Components
Every component is independent — use one or all six. When you want all of them
working together, reach for the RiskManager façade rather than wiring them up
yourself.
RiskManager
The façade over the other six. Build it from a single RiskConfig (which carries
two promoted knobs — base_risk_pct, max_notional_pct — plus a pass-through
dict of keyword arguments for each component), then:
on_equity(equity)— refresh drawdown and session state as the account moves.evaluate(TradeIntent(...))— size and validate one trade, returning aRiskDecision(ok,units,stop,risk_pct, andreasonslisting every gate that vetoed it, plus the full component results for auditing).on_fill(decision)/on_close(trade)— keep the open book and the session's streak/cooldown state current.

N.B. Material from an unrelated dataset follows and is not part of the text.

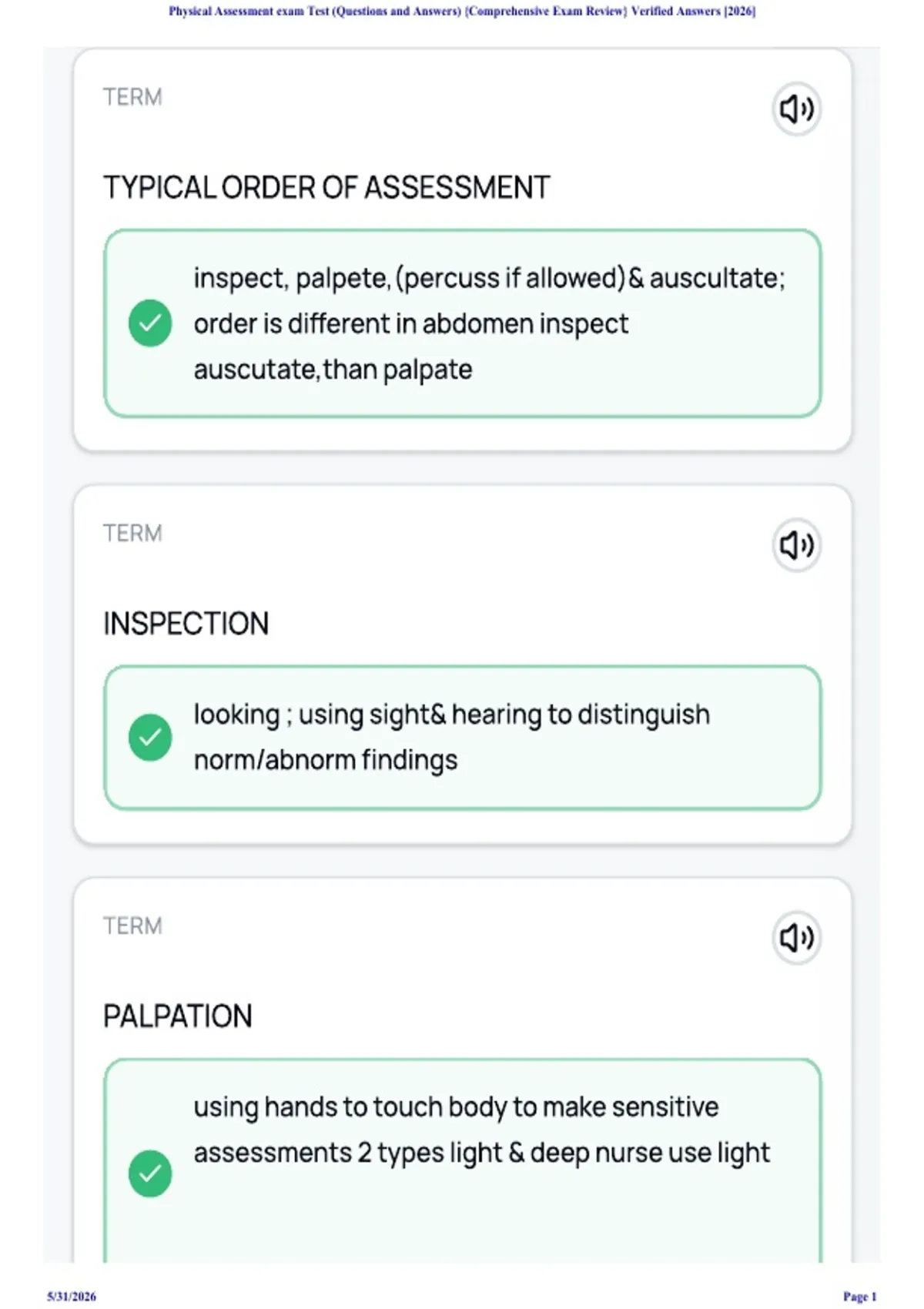Click green checkmark beside inspect, palpate answer
The width and height of the screenshot is (924, 1309).
pos(150,323)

decision.ok is the AND of the pre-trade validator passing and the session
manager permitting an entry — the latter catches behavioural blocks (tilt,
cooldowns, profit target hit) that have no dedicated validator flag. The
underlying components are exposed as attributes (.sizer, .drawdown, .stops,
.correlation, .session, .validator) when you need to reach past the façade.

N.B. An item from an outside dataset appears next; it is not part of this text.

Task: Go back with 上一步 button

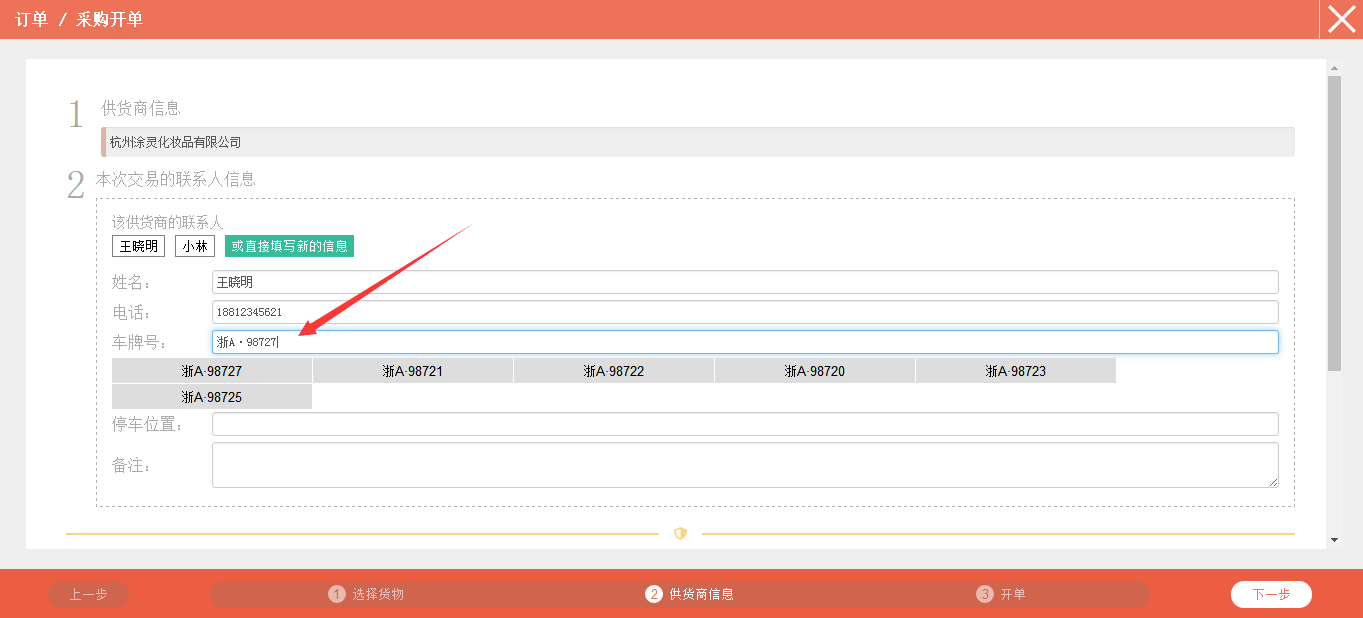Action: point(88,594)
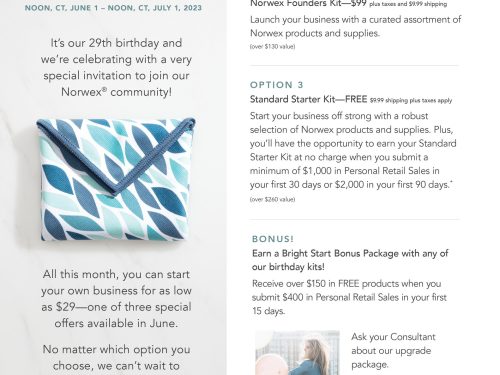The width and height of the screenshot is (500, 375).
Task: Click the "Ask your Consultant about our upgrade package" text
Action: 393,350
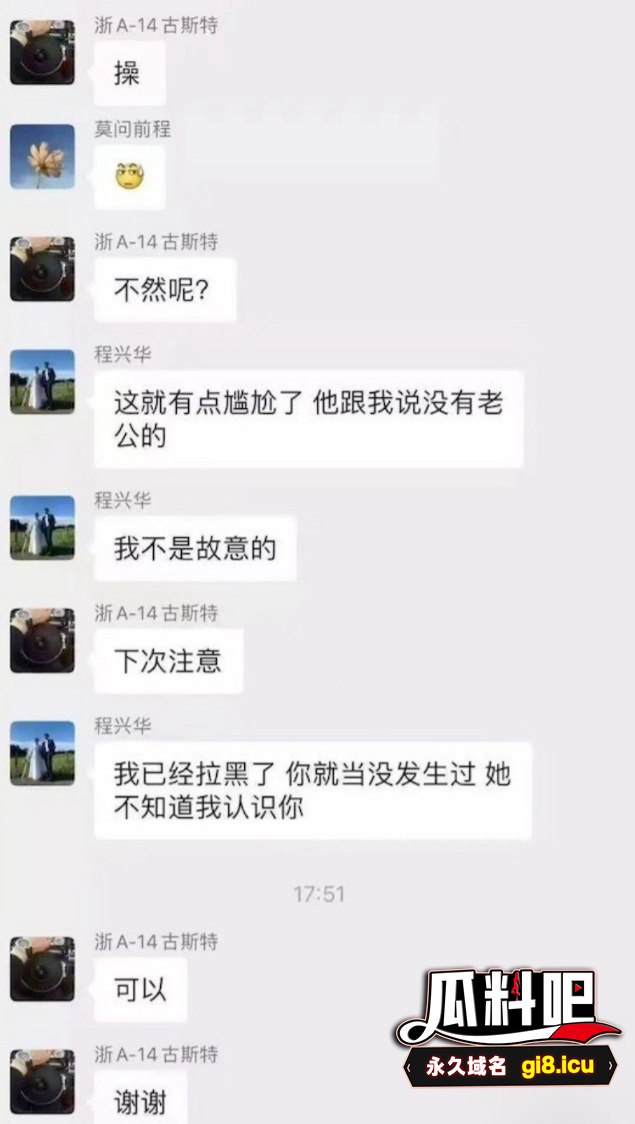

Because the manager tracks the open book, it enforces portfolio-level caps as you
trade: total open notional (max_notional_pct extended across positions),
total open heat — the capital actually at risk if every stop is hit
(max_portfolio_heat_pct, off by default), and per-sector / asset-class
concentration (max_exposure_per_sector_pct, off by default) so no single
sector can dominate the book. Tag a trade's sector with TradeIntent(sector=...);
untagged trades are never sector-capped. Read any of these live with
exposure_pct() / portfolio_heat_pct() / sector_exposure_pct(sector) (or
sector_exposure() for the full per-sector breakdown).
PositionSizer
Volatility-adjusted fixed-fractional sizing. You pick a base risk fraction; the sizer scales it down when volatility is above baseline, applies an optional half-Kelly ceiling, runs a reduction ladder (losing streaks, drawdown tiers, daily loss), and enforces a hard notional cap. Returns the units and every multiplier that fired.

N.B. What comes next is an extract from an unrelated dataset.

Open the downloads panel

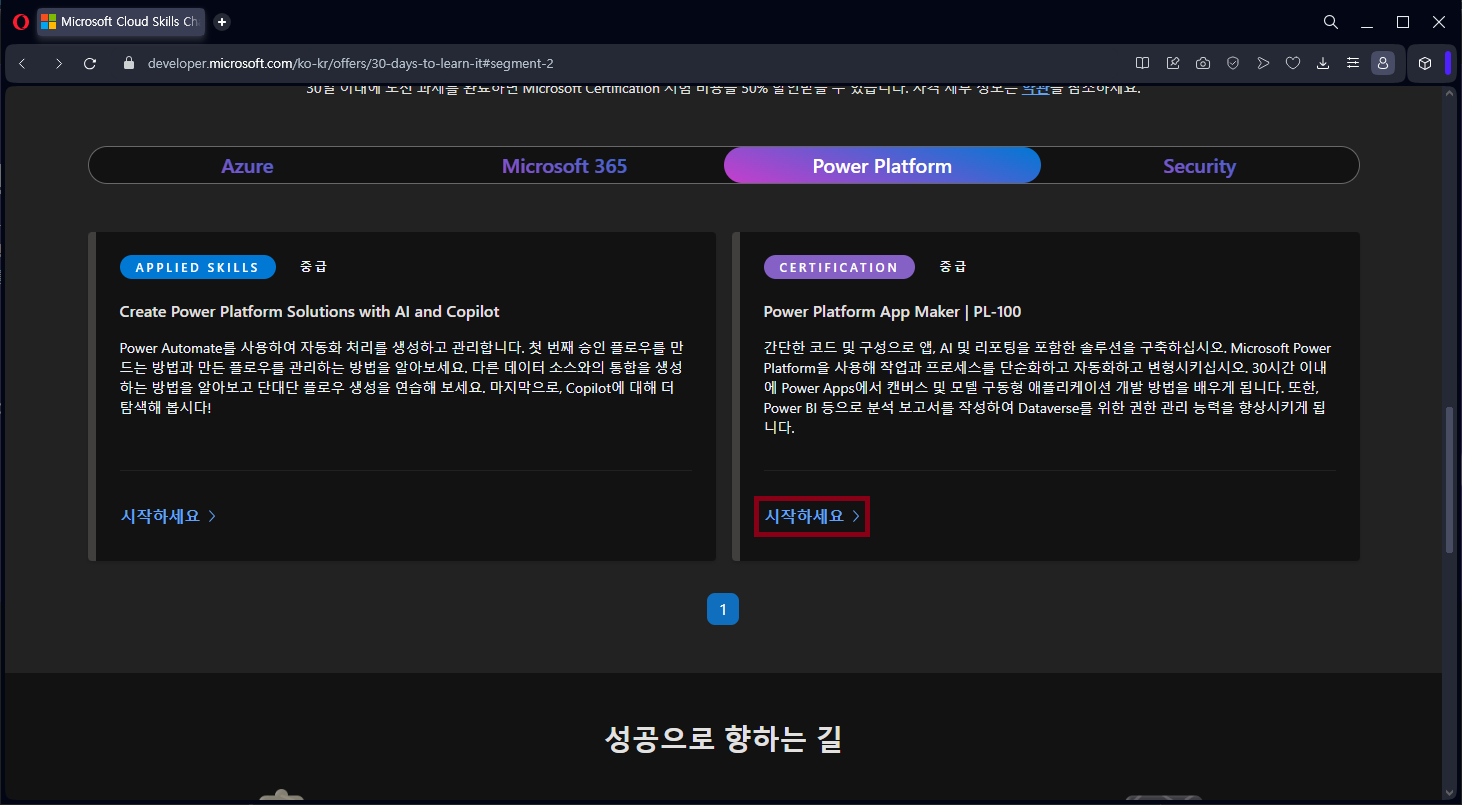point(1322,62)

When the stop-distance model isn't what you want, three standalone sizing helpers stand on their own (pure functions, no dependencies):
kelly_fraction(win_rate, avg_win, avg_loss, fraction=1.0)— the edge-optimal risk fraction; passfraction=0.5for half-Kelly. Clamps to 0 with no edge.volatility_target_size(equity, price, return_volatility, target_volatility_pct, max_notional_pct=100)— units sized so a position's expected volatility hits a target % of equity (calmer instrument → larger position), capped by notional.inverse_vol_weights({symbol: volatility})— naive risk-parity weights (∝ 1/σ) that sum to 1.0, so every position contributes equal risk.
DrawdownManager
Tracks high-water-mark drawdown and maps it onto tiers: normal → 0.75x → 0.5x → 0.25x → halt. A recovery ramp steps the tier back down one level at a time once equity recovers, and a rolling weekly-loss guard pauses new entries for 24h.
StopEngine
Each position carries a stack of stops — initial, break-even (armed at 1R),
ATR trailing, EMA trailing, chandelier (ATR from the highest high / lowest low
since entry), structure (ratchets to a swing level you pass), PSAR (ratchets to a
Parabolic SAR value you pass), time, and volatility. The tightest stop relative to
price is active, and stops only ever move closer. Call update() once per bar;
it returns an exit reason or None.
CorrelationGuard
Allows at most one open position per correlation group. Groups can be static
(you define them) or computed dynamically from a rolling return-correlation
matrix (install the pandas extra).
SessionManager
Behavioural guardrails: daily trade/loss caps, profit-taking stops, minimum spacing between trades, escalating cooldowns after losing streaks, and tilt detection (shrinking hold times, size-up after losses, rapid-fire entries, weak signals).
PreTradeValidator
The composable final gate. Assemble a TradeProposal and validate() runs every
rule across market quality, sizing, risk limits, signal quality, and timing —
returning a pass/fail line for each and an overall veto.
Metrics
Standalone risk metrics over a return series: value_at_risk(returns, confidence)
and conditional_value_at_risk(returns, confidence) (historical VaR and expected
shortfall), both reported as positive loss magnitudes. Pure standard library.